Bleibt noch die Frage: Wer schafft es schneller dorthin? – Nun, die Antwort ist einfacher, als man denkt. Es ist der Weg über Zürich, aber nicht, weil die Strecke über Schaffhausen länger ist. Im Fluss geht’s rasch voran, da ändern auch Stauhaltungen bei Kraftwerken wenig. Es ist die mittler Aufenthaltszeit in den Seen, welche die Reisezeit bestimmt. Diese beträgt im Bodensee zwischen vier und viereinhalb Jahre (je nach Grösse des Niederschlags), während die Summe der Aufenthaltszeiten im Walensee (ca. 1,4 Jahre) bzw. im Zürichsee (ca. 1,2 Jahre) deutlich kleiner ist.
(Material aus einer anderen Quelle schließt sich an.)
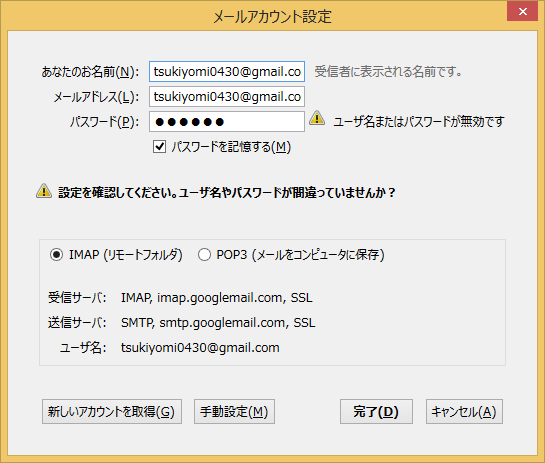Viewport: 545px width, 463px height.
Task: Close the メールアカウント設定 dialog
Action: point(522,11)
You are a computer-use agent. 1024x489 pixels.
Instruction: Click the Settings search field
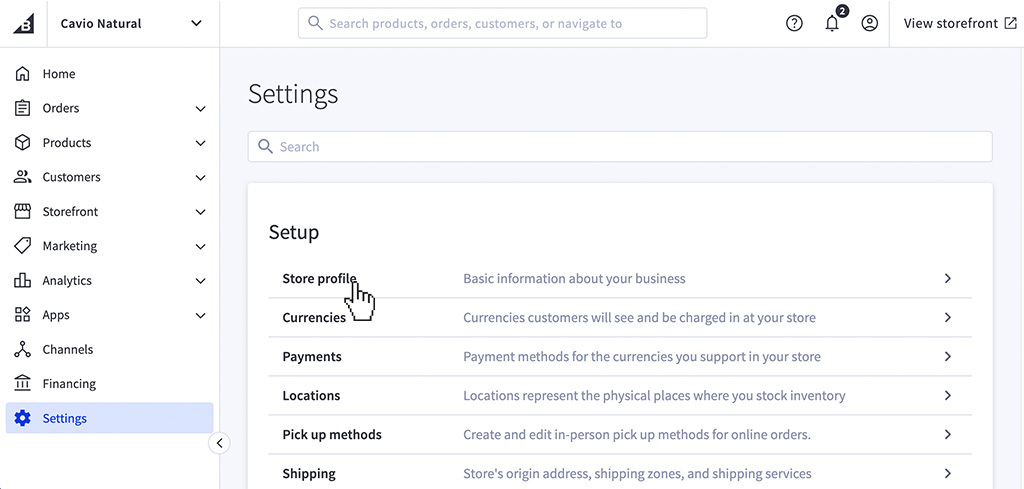pyautogui.click(x=620, y=147)
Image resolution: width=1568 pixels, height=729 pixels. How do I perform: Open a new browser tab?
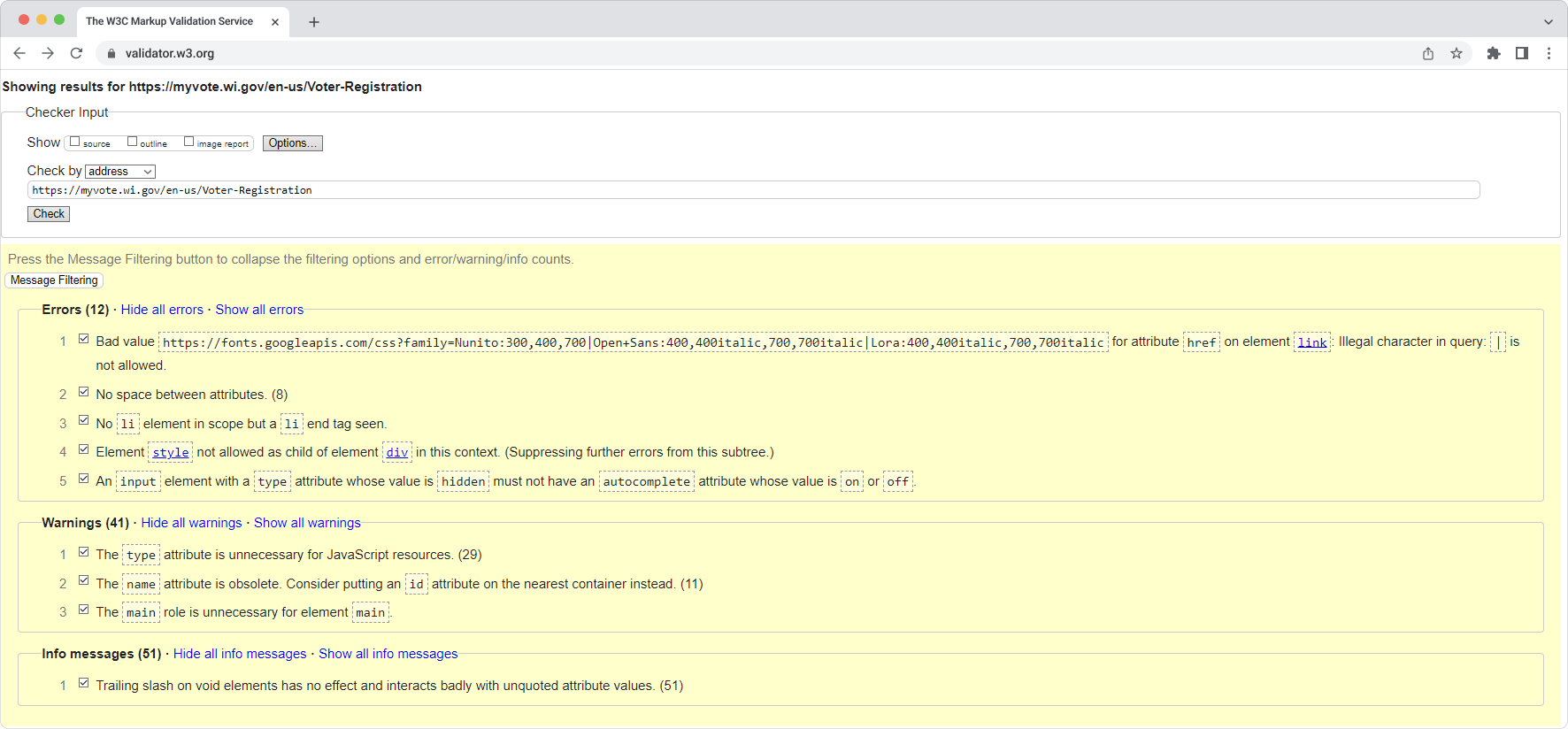click(314, 22)
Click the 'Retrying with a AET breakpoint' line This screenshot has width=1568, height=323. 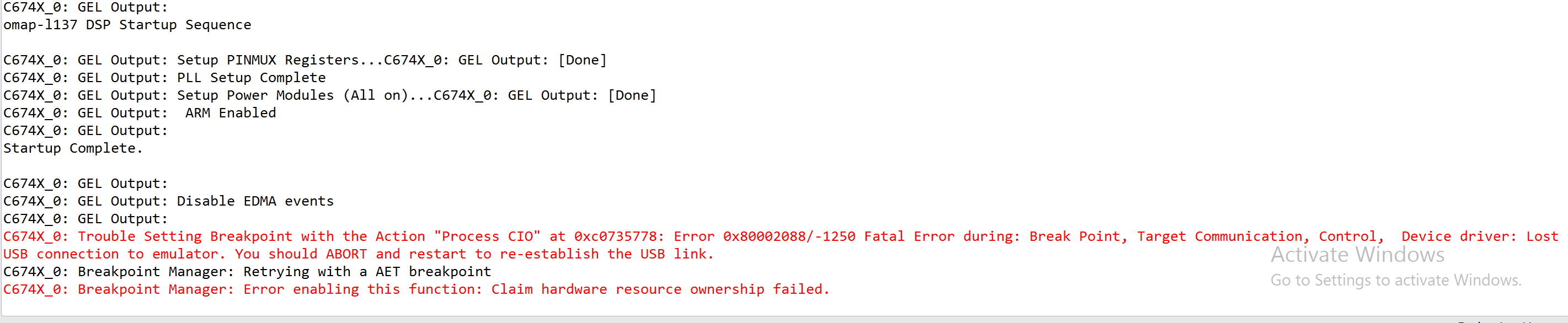pos(367,272)
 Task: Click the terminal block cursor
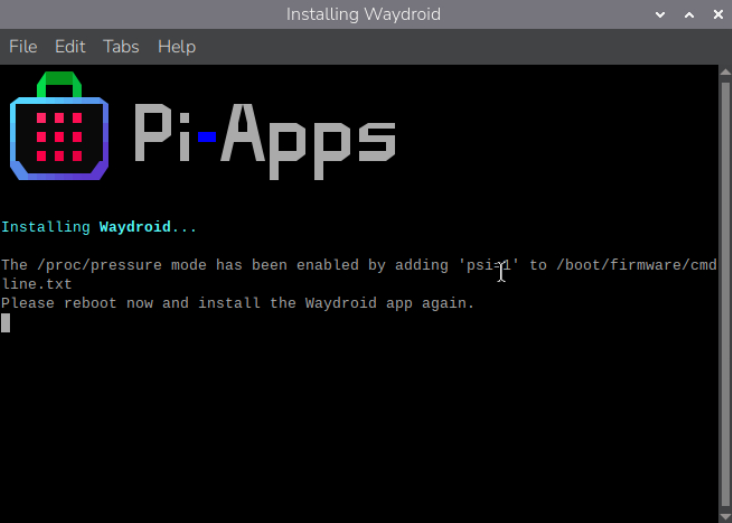pos(6,322)
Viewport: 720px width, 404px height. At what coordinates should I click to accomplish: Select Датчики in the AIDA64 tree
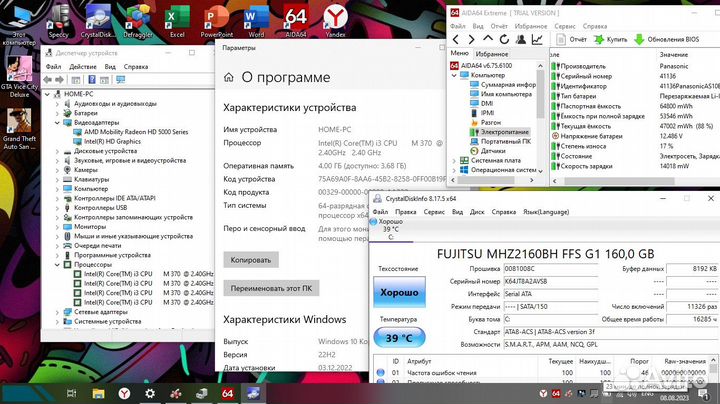point(495,150)
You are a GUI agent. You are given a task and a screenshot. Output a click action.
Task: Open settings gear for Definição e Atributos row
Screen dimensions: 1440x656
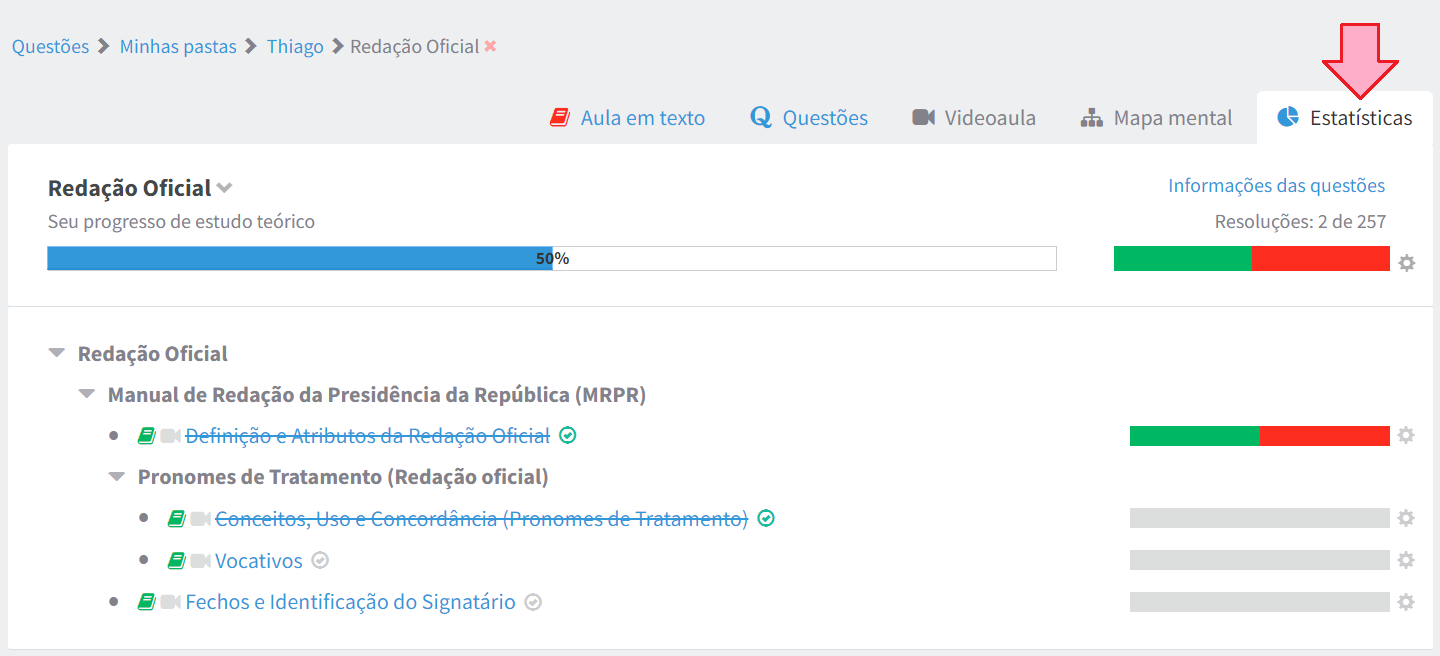click(x=1406, y=435)
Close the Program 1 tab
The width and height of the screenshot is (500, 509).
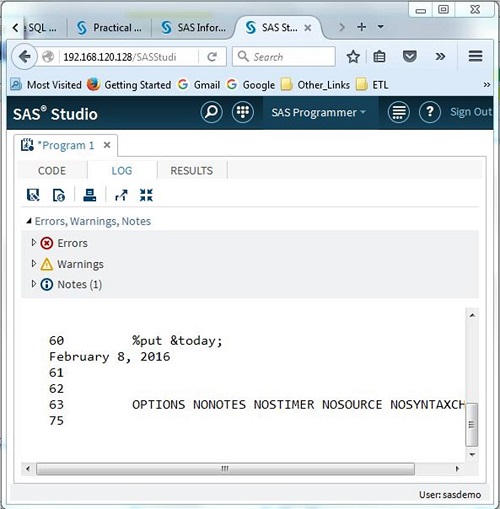click(x=107, y=145)
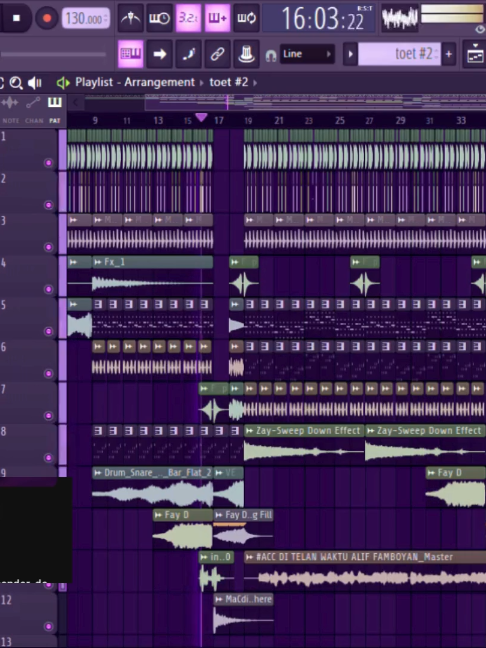Viewport: 486px width, 648px height.
Task: Click the red record button
Action: click(47, 18)
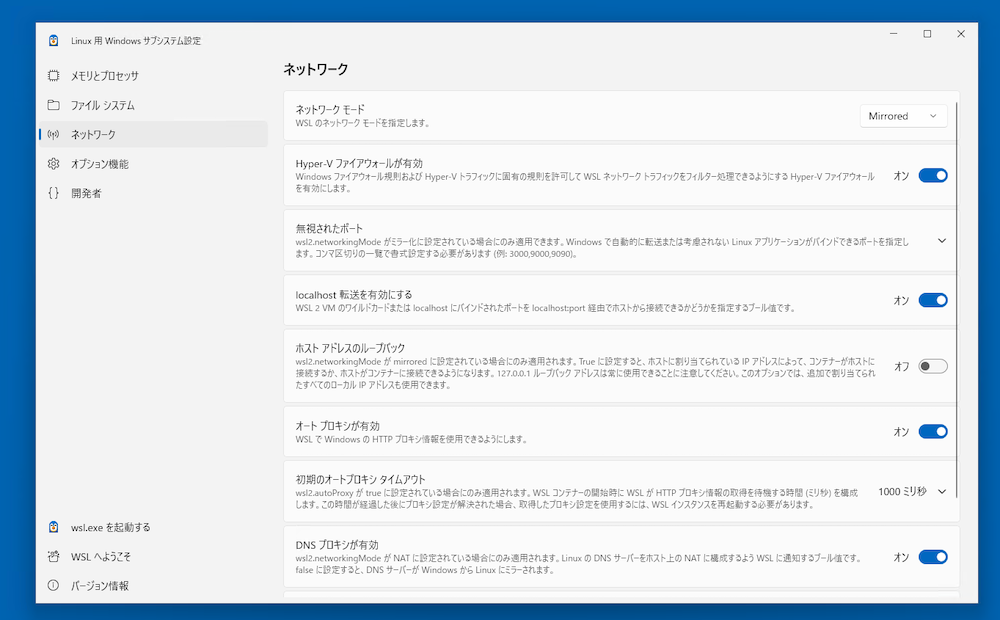Image resolution: width=1000 pixels, height=620 pixels.
Task: Click the オプション機能 gear icon
Action: pos(54,164)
Und noch etwas zur Saar, der Verliererin: Der Mensch hat sie später auch von ihren anderen Geschwistern, vor allem vom Vilterserbach, getrennt und sie in einen langweiligen Kanal quer durch die von Verkehrswegen verunstaltete Rheinebene gezwungen. Ein unverdientes Schicksal! – Immerhin: Man hat für sie einen kleinen See geschaffen, der heute zusammen mit dem Wasserfall als lokale Touristenattraktion gilt. Zum Glück haben das die Kartografen von Swisstopo auf ihrer Karte mit blauer Schrift vermerkt. So habe ich – für mich persönlich – den Saarfall entdeckt wie einst Livingston die Viktoriafälle.